Improving Process Discovery Results by Filtering Out Outliers from Event Logs with Hidden Markov Models
Published in 2021 IEEE 23rd Conference on Business Informatics (CBI) - Vol. 1, 2021
Recommended citation: Z. Zhang, R. Hildebrant, F. Asgarinejad, N. Venkatasubramanian, S. Ren - "Improving Process Discovery Results by Filtering Out Outliers from Event Logs with Hidden Markov Models", 2021 IEEE 23rd Conference on Business Informatics (CBI), Bolzano, Italy, 2021, pp. 171-180, doi: 10.1109/CBI52690.2021.00028. https://ieeexplore.ieee.org/abstract/document/9610661
Process Mining is a technique for extracting process models from event logs. Event logs contain abundant explicit information related to events, such as the timestamp and the actions that trigger the event. Much of the existing process mining research has focused on discovering the process models behind these event logs. However, Process Mining relies on the assumption that these event logs contain accurate representations of an ideal set of processes. These ideal sets of processes imply that the information contained within the log represents what is really happening in a given environment. However, many of these event logs might contain noisy, infrequent, missing, or false process information that are generally classified as outliers. Extending beyond process discovery, there are many research efforts towards cleaning the event logs to deal with these outliers. In this paper, we present an approach that uses hidden Markov models to filter out outliers from event logs prior to applying any process discovery algorithms.
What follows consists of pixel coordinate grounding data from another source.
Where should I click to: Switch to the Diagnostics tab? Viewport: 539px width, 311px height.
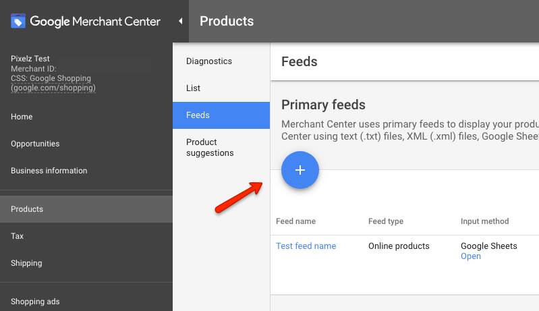coord(209,61)
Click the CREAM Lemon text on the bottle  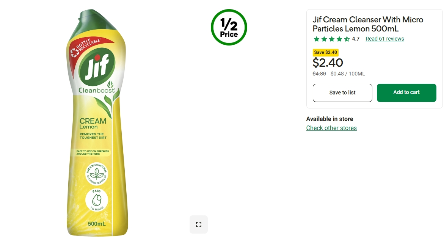click(93, 123)
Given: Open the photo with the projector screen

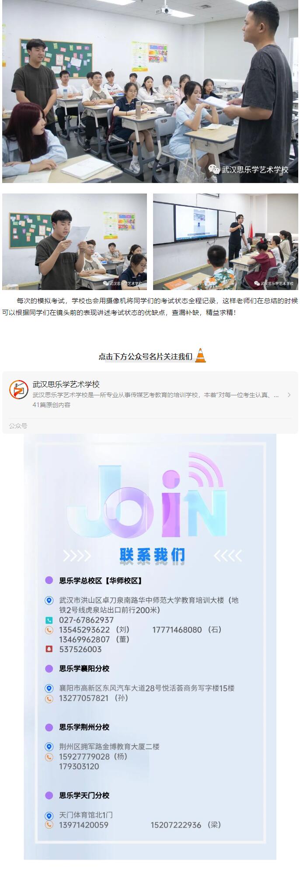Looking at the screenshot, I should point(226,242).
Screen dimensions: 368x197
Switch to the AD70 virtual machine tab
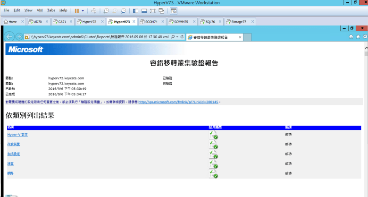37,22
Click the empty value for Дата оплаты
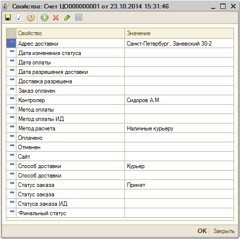The image size is (240, 239). [x=179, y=62]

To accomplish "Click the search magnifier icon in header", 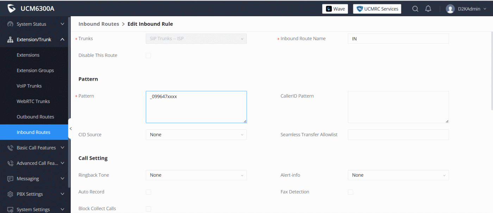I will (415, 9).
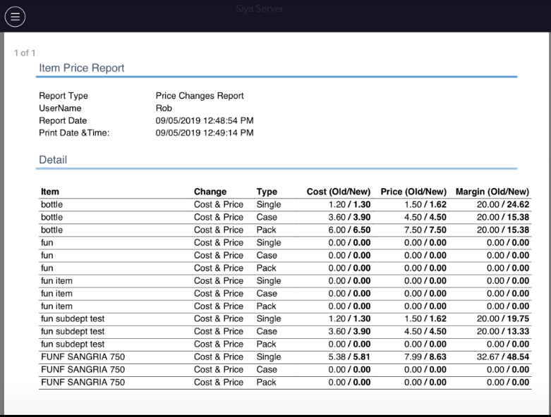Image resolution: width=551 pixels, height=417 pixels.
Task: Click the Change column header
Action: coord(210,192)
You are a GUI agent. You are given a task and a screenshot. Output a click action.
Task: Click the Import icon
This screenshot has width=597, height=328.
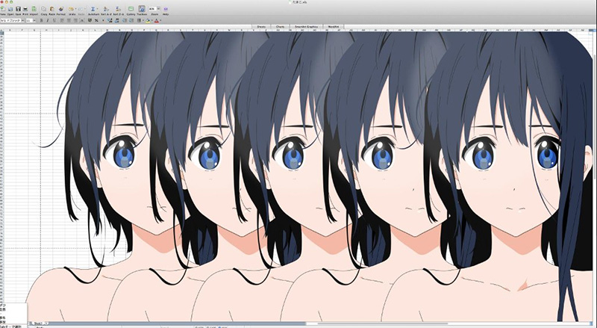pyautogui.click(x=34, y=9)
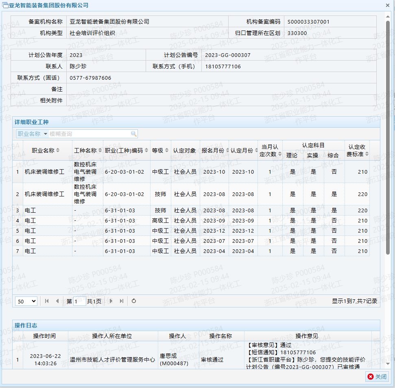The width and height of the screenshot is (395, 388).
Task: Close dialog with top-right X
Action: click(x=388, y=5)
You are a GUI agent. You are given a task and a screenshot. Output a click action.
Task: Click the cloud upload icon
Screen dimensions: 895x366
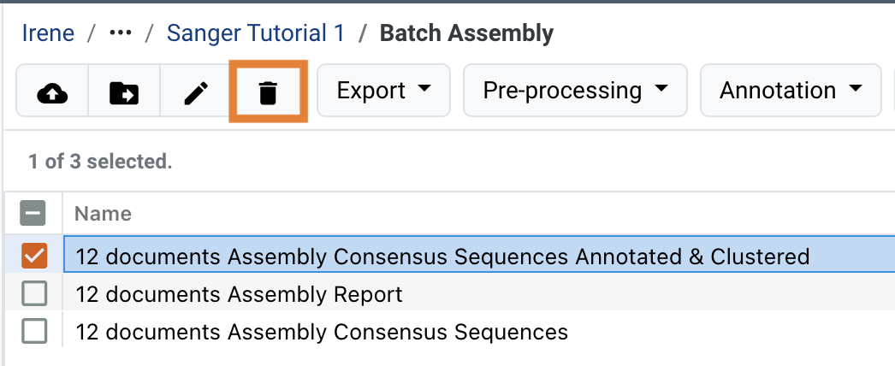tap(53, 92)
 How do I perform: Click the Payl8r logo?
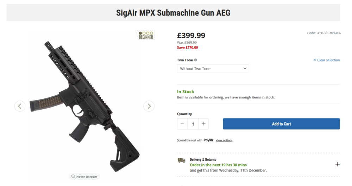click(x=208, y=140)
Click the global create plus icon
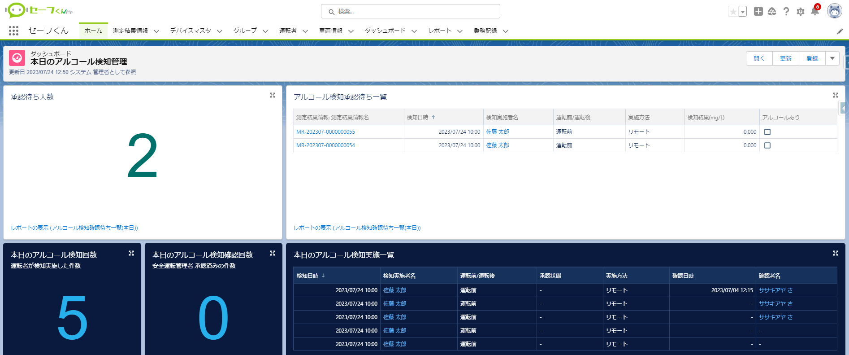 click(x=758, y=12)
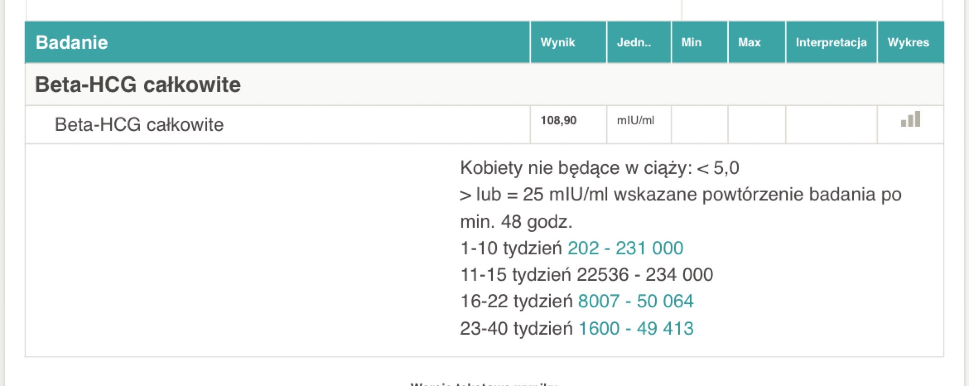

Our proposed filtering approach can detect outlier behavior, and consequently, help process discovery algorithms return models that better reflect the real processes within an organization. Furthermore, we show that this filtering method outperforms two commonly used filtering approaches, namely the Matrix Filter approach and the Anomaly Free Automation approach for both artificial event logs and real-life event logs.